Progresser vers une programmation multisectorielle en Mauritanie
Mohamed Ould Saleck est le coordinateur du Programme National de Nutrition du Ministère des Affaires sociales, de l’Enfance et de la Famille en Mauritanie.
Contexte
Un vaste pays avec une masse continentale de 1,03 millions de km, la Mauritanie a une population de plus de 3,5 millions d'habitants. Le pays possède d'importantes ressources naturelles : le minerai de fer, l'or et le cuivre, de modestes réserves de pétrole et de gaz extra côtiers et l’un des plus grands stocks de poissons au monde (la côte du pays mesure près de 750 km de long). L'économie de la Mauritanie, cependant, est extrêmement vulnérable aux chocs exogènes et aux changements climatiques ; les effets de ce dernier deviennent de plus en plus évidents.
Au cours des 15 dernières années, le gouvernement a fait des efforts considérables pour améliorer les soins de santé en ce qui concerne son programme national de formation, son système de recrutement, son infrastructure et ses équipements, et pour rendre les services de soins de santé plus accessibles. Il a également pris des mesures pour lutter contre la maladie à travers l'élaboration et la mise en oeuvre du Plan national de développement sanitaire (PNDS) pour la période 2012-2020. Quatre ans après sa mise en oeuvre, le Ministère de la santé (MdS) a lancé une évaluation à mi-parcours de ce plan pour recentrer la phase 2016-2020, conformément au premier Plan d’Action SCAPP (Strategie de croissance accelerée et de prospérité partagée). La première étape de la SCAPP est composée de 15 projets stratégiques et de 59 interventions prioritaires (réformes, projets et activités).
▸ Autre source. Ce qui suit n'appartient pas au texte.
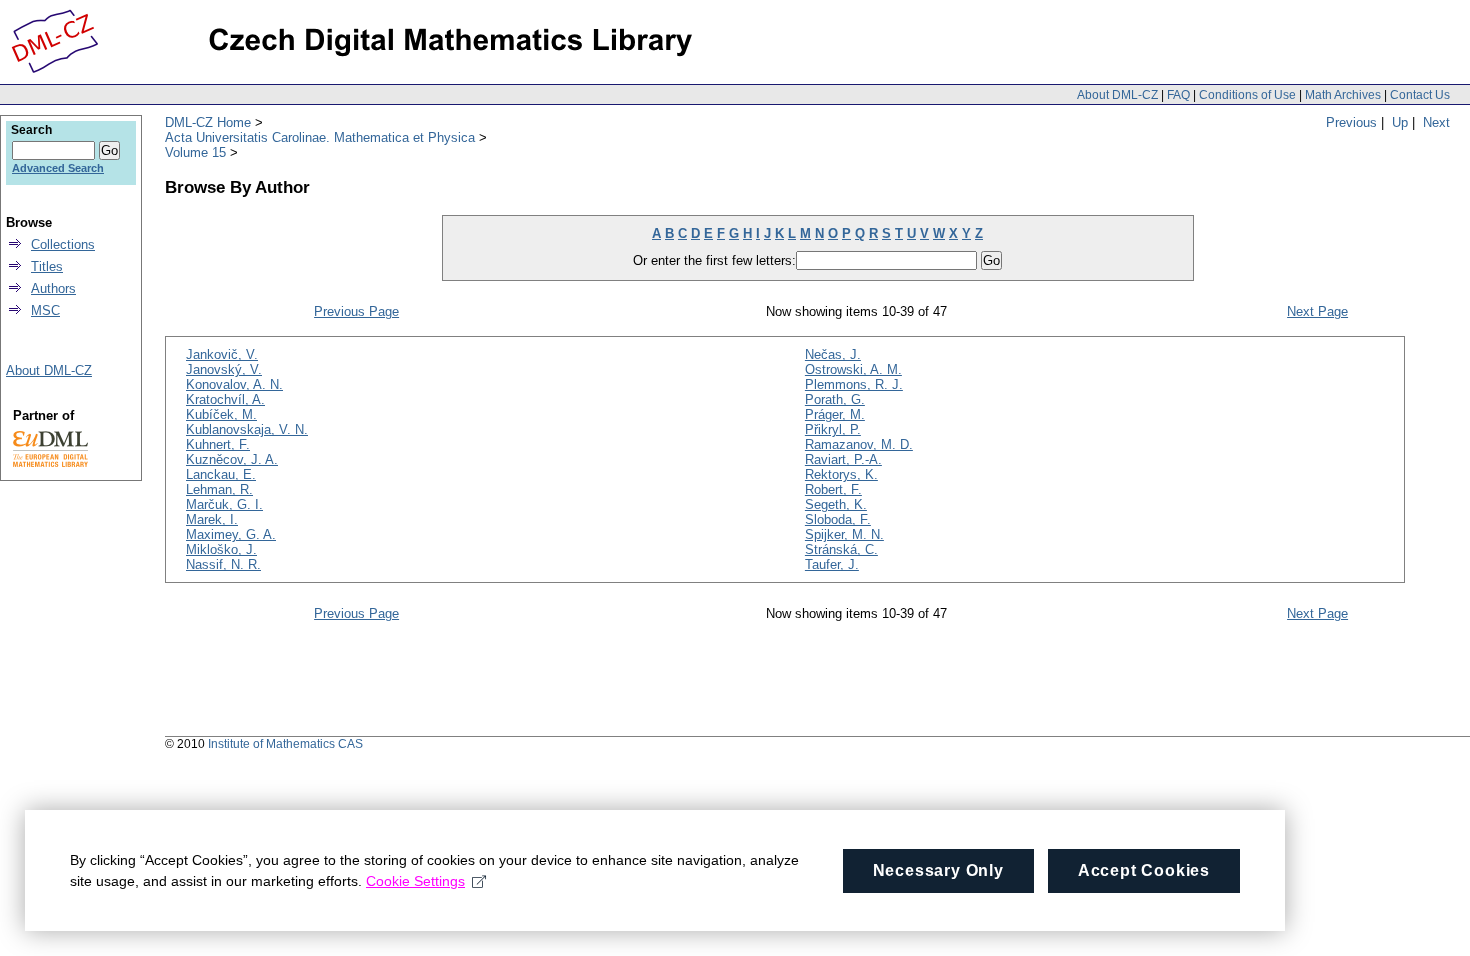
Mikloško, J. (221, 549)
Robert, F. (833, 489)
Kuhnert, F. (218, 444)
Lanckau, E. (221, 474)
Malgré les progrès réalisés, la malnutrition reste un problème de santé publique majeur en Mauritanie. La prévalence de l’émaciation chez les enfants de moins de cinq ans (EM5) est très élevée à 15 pour cent (RMN 2017) et la prévalence des retards de croissance des EM5 est peu modifiée au cours des dix dernières années (29 pour cent en 2007 et 28 pour cent en 2017, (RMN 2017). En outre, le pays n'est pas en mesure d'atteindre les objectifs de l'Assemblée mondiale de la santé en ce qui concerne le surpoids chez les enfants de moins de 5 ans, avec une prévalence de 8 pour cent (RMN 2017). Le pays a toutefois fait des progrès au niveau de l’augmentation des taux d'allaitement exclusif, quoique d’une base très faible de 11 pour cent en 2007 par rapport à 27 pour cent en 2011 (RMN 2017).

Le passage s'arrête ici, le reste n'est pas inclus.